SOURCE TEXT =>
^^^^^^^^^^^^^^^^

Coming home from school instead of going straight for my homework, I'd beeline for the fridge to pop it open, cut up some slabs of butter, stick them in the microwave to melt them down. Then I'd open a pack of Polly‑O string cheese to dip the cheese into the butter for what I swear to you is the tastiest snack that you will ever taste.
On days I was feeling a little more ambitious, I would stuff a pita with tortilla chips, stick in some Polly‑O string cheese and hot sauce for what I called a nacho pita sandwich.
Obviously, I've been innovating from a young age. But, still, no homework got done. When I was caught without my homework, I'd make up excuses like, “Oh, I had to take a bath.” Yes, it just so happens to be the longest bath in the history of the universe.
In the event of a pop quiz, I’d dart out of the room, pretending like I had to desperately barf, then I'd go to the nurse's office and call up my doctor mom and get the all clear to hang out with the nurse, coloring until the test was over.
If I knew a test was coming, I would go in the morning to my mom, clutching my stomach and just whine, “Tummy…” like the child that I was. Instant sick note.
Now, cut to the first day of fourth grade. I walk into Mrs. T's homeroom class and the desks are clustered in groups of four. On each desk, there's a name tag and a manila folder. So, all of us young ‘uns come in, scrambling around the room, trying to find the name tags that match our appropriate names. We sit down and once the dust is settled, Mrs. T goes through her, “Welcome to the fourth grade, the beginning of your new academic journey.”
Once she's done with her introductory spiel, she tells us to prop up our manila folders, and instantly, I know what's up, test time on the first damn day.
Now, fortunately, at this point, I'm a seasoned get‑out‑of‑test taker. So what I do is I raise my hand a little shakily for effect and go through my tummy woes. But this wizened fourth grade teacher is just not buying it. She sends me straight back to my desk because we have a math placement test to take, mandatory.
Now, I should tell you that despite the fact that I was chronically lazy, I never thought of myself as being particularly dumb. But I never really thought of myself as being smart either. I just didn't really think about it. It didn't factor into my identities at all.

^^^^^^^^^^^^^^^^

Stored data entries

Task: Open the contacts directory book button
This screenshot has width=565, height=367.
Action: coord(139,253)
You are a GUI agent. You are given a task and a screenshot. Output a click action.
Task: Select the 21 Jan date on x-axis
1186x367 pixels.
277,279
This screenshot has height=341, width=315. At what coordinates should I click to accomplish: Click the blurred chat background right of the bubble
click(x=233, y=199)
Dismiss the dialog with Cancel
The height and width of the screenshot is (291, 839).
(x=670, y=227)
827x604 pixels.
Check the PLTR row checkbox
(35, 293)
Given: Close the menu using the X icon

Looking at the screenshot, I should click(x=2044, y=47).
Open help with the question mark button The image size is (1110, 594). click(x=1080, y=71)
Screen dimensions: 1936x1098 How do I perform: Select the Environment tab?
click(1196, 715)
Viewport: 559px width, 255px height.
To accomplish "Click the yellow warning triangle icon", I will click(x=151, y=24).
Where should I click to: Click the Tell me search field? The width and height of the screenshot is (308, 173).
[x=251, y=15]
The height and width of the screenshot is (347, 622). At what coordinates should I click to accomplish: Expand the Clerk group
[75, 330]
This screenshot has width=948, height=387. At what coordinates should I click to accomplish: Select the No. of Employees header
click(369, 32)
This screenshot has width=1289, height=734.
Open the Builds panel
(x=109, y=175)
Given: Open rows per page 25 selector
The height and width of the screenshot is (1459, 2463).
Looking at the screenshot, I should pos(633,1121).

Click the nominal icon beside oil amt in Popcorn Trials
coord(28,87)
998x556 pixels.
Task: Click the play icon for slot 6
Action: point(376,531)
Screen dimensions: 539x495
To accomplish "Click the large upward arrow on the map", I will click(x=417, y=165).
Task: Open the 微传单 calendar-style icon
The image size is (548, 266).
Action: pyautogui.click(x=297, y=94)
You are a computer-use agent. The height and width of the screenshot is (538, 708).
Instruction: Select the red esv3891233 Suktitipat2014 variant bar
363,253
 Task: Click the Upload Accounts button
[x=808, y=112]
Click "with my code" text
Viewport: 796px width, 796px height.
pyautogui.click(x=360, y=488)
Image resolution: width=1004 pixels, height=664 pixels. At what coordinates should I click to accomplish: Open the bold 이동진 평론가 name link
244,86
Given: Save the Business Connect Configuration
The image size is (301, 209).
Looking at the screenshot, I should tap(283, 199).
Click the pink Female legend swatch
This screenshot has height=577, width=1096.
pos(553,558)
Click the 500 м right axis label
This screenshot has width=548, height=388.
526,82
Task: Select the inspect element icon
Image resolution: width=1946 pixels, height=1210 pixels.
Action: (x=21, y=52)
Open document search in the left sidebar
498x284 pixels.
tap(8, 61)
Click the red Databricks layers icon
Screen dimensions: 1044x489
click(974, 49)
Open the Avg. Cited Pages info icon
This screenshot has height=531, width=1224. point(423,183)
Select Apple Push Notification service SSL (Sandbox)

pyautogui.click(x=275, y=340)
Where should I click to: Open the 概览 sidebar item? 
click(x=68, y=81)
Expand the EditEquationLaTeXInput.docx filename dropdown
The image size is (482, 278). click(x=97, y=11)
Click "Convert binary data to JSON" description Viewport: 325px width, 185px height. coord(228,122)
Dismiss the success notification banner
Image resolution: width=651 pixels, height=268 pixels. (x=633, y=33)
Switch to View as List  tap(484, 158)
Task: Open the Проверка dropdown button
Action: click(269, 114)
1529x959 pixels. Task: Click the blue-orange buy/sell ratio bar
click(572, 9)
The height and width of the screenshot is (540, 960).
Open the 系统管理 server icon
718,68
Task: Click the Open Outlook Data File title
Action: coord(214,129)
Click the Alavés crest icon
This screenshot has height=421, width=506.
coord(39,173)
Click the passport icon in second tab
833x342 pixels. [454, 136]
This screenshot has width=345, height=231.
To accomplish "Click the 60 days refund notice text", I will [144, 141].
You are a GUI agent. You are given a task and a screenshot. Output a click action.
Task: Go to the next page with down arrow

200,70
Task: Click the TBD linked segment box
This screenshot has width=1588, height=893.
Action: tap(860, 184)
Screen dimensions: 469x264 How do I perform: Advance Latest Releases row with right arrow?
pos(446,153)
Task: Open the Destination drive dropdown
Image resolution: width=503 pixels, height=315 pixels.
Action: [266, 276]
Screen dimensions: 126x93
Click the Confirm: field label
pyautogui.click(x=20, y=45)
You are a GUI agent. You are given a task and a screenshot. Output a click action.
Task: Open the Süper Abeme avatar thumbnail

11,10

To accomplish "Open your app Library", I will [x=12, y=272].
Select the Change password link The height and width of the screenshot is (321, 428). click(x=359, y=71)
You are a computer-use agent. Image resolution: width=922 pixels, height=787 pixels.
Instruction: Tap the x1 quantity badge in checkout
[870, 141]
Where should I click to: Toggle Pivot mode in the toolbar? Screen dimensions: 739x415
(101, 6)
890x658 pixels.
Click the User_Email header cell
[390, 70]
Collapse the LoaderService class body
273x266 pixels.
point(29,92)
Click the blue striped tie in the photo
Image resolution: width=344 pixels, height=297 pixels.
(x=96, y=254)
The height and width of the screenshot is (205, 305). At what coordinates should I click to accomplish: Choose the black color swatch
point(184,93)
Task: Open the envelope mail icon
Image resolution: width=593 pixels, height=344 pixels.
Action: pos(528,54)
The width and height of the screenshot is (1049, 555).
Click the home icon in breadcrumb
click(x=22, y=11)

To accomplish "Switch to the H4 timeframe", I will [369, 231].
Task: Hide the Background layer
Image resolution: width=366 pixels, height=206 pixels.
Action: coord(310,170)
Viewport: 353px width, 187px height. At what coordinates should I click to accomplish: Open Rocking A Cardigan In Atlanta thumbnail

^^^^^^^^^^^^^^^^

YOUR TASKS =>
**1)** Retype the part of the story about dodging homework and tests that opens with the words containing "Now, I should" and closes with "identities at all.".
**2)** Pick up the story about dodging homework and tests where it stops, and keep it going.

EXPECTED ANSWERS =>
**1)**
Now, I should tell you that despite the fact that I was chronically lazy, I never thought of myself as being particularly dumb. But I never really thought of myself as being smart either. I just didn't really think about it. It didn't factor into my identities at all.

**2)**
But Mrs. T told us that this placement test would split us up into two levels. Looking back at it in retrospect, it was Level 1 or Level 2. This was kind of designed to bamboozle our young minds into not really knowing what was going on, because, sure, we all knew that because it was levels, one had to be better than the other, but at that age, first is still the worst and second is the best.
But one comes before two, so maybe that's the one that I want. But two comes after one, so maybe that's more advanced. Then at some point, you're just wondering, “Where the hell are my fruit snacks?”
The point is, I wanted to be in the better one. Level 1, Level 2 didn't matter at all. The only problem is that, as it turns out, homework and tests are actually good for something. They help actually make sure that you're learning the things that you're supposed to be learning in school. So, no homework, no practice, no learning for young me.
Mrs. T tells us to open up our test booklets and begin. I take one look at that test and think, “Shit,” or whatever eight‑year‑old appropriate version of the word shit. I don't know what my vocabulary was at that time.
I look at the first page and there's just a bunch of triangles and squares and circles that I'm supposed to do something with. Then I'm supposed to crunch some numbers. Then I flip to the back of the booklet and there's just a bunch of clocks, taunting me, reminding me that time is running out.
Fortunately, though, it turns out that manila folders are not the greatest blocking devices. While I couldn't see the kid directly across from me, I could sneak some peaks at the girl sitting next to me. Allison was her name. Even more fortunately, it turns out that Allison had her shit together.
So, I sneak a peek over and she's writing some numbers under the shapes, and so I follow suit. I peek over again and she's scribbling some numbers in the margins, and so I do the same. I peek over again and she's drawing some hands on the clock, because, of course, that's what they're there for, and so I copy that.
I peeked my way through the whole test, which is really just a nice way of saying that I cheated.
The next week, the results were in and I was placed in the Level 1. All of the Level 2 kids had to pack up their Trapper Keepers and mosey on over to the classroom next door. Once they'd all cleared out, I took a look around the room and I breathed a sigh of relief. I was surrounded by nerds, including my good friend, Allison.
So, cheating worked, except that Level 1 math is actually super hard if you didn't learn all of the things that you're supposed to learn in order to get into Level 1 math in the first place. And, boy, had I not.
But every time I complained to my Level 2 friends about being super confused and behind, they'd just brush me off and say, “Whatever. You're in the smart class. You're a smart kid.”
This was the first time that I can really remember this smart‑dumb distinction. I mean, sure, there were the kids that really liked books, and then you had the kids that were really good at sports inexplicably, and then the ones like myself that would just rather watch TV all day.
But smart or dumb? No, we were all in the same class since day one.
So, I was left with a choice. And what I decided was that I would kick my butt through Level 1 math because I'd be damned before I dropped down to dumb.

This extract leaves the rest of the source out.